| THE TASK |
Rewrite the material from the line containing "Where should I click to: Click the primasello" through the end of the material, renaming "message box" to "reply box" and leaving everything else unchanged.

Records in a dataset

"""

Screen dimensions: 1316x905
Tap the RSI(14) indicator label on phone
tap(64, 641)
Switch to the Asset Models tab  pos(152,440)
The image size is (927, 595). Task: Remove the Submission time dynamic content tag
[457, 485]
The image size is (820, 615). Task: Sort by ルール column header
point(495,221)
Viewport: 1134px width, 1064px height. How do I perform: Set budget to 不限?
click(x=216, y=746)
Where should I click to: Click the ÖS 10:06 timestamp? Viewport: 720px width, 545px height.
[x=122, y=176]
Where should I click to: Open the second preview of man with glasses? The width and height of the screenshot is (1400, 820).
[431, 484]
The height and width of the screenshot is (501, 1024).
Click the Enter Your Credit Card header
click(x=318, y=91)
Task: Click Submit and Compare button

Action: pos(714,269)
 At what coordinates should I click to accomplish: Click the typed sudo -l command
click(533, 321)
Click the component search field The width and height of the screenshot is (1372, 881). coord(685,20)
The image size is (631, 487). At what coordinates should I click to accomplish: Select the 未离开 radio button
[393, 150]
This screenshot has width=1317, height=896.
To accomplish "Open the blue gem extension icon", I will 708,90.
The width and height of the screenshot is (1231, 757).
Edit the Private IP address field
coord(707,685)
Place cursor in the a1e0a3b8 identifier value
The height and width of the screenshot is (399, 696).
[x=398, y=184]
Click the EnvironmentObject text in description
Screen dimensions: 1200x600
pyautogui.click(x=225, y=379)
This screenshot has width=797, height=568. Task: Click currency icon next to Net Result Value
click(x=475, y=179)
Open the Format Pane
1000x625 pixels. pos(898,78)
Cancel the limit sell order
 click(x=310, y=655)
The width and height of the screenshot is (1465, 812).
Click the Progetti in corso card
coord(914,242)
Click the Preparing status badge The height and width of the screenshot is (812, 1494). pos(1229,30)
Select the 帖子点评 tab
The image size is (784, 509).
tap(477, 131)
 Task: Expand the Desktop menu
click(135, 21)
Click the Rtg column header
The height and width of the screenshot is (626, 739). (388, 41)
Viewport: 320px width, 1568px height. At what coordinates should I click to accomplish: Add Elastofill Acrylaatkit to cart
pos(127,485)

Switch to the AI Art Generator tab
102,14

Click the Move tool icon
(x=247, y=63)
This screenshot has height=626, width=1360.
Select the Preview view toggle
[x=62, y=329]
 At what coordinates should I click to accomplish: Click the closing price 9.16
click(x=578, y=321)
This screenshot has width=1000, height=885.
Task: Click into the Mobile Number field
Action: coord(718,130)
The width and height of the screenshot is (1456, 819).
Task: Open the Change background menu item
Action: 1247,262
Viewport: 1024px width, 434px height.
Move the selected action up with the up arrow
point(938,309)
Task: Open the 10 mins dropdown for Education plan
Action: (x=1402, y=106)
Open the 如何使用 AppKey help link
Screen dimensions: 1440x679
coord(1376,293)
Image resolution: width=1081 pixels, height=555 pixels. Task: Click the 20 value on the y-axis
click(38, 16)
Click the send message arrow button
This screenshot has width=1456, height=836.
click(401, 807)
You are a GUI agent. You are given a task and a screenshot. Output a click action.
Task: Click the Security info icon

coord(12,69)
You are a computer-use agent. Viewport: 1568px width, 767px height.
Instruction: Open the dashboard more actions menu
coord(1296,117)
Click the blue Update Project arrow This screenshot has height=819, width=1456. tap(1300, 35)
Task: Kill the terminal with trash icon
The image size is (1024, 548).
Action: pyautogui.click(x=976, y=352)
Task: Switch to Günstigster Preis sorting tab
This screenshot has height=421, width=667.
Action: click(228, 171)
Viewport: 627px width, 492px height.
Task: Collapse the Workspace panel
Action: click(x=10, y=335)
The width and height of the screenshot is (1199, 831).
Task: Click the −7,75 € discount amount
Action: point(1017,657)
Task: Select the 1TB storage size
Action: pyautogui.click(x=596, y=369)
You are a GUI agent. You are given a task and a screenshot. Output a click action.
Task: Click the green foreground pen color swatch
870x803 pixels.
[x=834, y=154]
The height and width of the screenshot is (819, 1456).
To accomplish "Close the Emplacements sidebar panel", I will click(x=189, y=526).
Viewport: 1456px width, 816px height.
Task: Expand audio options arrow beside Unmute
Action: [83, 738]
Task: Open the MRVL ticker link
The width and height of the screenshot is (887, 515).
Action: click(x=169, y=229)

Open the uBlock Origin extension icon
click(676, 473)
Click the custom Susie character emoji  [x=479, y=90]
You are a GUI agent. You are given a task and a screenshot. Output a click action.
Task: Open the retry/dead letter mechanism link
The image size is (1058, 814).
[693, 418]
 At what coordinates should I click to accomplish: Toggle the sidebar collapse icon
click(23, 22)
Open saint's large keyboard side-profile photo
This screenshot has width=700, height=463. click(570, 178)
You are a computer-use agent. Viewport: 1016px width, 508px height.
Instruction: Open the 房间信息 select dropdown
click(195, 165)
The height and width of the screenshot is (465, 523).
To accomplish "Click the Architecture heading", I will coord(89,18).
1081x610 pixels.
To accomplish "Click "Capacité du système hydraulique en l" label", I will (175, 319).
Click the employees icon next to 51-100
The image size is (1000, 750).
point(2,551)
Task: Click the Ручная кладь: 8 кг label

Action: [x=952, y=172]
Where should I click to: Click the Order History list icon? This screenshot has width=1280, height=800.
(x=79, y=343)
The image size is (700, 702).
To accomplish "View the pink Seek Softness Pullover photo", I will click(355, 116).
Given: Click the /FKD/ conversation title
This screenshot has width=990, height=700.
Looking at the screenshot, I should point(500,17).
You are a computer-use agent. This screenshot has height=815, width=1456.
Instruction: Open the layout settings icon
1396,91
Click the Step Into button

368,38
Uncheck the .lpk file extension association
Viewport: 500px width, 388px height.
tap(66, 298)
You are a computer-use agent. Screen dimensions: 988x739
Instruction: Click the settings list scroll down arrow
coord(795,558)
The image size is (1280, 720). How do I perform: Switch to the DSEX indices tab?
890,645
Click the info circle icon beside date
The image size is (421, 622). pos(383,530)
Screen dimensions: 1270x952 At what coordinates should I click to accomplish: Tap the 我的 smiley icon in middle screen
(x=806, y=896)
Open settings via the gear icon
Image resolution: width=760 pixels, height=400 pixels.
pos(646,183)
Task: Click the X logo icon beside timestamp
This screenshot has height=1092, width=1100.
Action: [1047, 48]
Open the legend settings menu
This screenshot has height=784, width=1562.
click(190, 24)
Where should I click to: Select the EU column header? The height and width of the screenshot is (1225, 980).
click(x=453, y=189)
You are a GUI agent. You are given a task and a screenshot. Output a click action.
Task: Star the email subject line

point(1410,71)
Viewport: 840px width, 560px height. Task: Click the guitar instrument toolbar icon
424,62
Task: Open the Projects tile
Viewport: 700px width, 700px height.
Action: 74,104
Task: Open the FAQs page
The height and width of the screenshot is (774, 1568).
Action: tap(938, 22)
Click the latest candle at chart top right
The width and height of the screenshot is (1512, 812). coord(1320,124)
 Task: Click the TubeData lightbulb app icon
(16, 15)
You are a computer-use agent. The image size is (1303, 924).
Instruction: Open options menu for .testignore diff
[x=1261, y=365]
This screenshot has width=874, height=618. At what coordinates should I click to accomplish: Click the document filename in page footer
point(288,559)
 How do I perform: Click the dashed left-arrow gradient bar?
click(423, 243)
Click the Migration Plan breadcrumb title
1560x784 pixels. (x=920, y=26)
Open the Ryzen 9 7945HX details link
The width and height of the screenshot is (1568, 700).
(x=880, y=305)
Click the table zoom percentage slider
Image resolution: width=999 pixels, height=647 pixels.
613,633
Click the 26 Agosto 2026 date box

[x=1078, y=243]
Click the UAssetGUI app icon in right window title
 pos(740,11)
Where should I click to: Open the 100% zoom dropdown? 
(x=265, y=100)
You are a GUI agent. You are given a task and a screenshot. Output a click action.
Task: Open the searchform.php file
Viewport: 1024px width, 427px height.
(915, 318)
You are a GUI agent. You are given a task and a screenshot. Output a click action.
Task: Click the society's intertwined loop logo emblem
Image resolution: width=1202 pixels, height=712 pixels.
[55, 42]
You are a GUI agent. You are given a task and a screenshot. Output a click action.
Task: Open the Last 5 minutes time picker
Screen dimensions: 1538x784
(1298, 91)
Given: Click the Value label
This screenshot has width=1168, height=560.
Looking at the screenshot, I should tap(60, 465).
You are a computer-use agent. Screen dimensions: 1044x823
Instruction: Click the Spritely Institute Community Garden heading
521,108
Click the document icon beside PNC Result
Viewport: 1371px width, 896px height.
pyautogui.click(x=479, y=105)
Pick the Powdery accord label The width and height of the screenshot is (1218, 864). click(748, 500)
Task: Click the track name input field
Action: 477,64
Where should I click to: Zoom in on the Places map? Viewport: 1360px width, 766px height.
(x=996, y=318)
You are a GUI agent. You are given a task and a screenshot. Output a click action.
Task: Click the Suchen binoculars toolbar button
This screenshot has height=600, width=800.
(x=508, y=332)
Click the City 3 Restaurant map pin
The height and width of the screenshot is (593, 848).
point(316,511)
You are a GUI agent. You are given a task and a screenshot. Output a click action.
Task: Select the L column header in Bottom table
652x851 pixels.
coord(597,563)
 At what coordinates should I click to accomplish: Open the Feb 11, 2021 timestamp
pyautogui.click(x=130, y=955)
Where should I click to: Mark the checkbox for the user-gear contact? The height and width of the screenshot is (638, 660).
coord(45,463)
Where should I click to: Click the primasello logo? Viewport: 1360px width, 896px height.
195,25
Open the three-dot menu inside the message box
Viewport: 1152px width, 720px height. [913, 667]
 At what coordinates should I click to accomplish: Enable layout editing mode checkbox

"""

| WORKED SOLUTION |
Where should I click to: Click the primasello logo? Viewport: 1360px width, 896px height.
195,25
Open the three-dot menu inside the reply box
Viewport: 1152px width, 720px height. [913, 667]
 At what coordinates should I click to accomplish: Enable layout editing mode checkbox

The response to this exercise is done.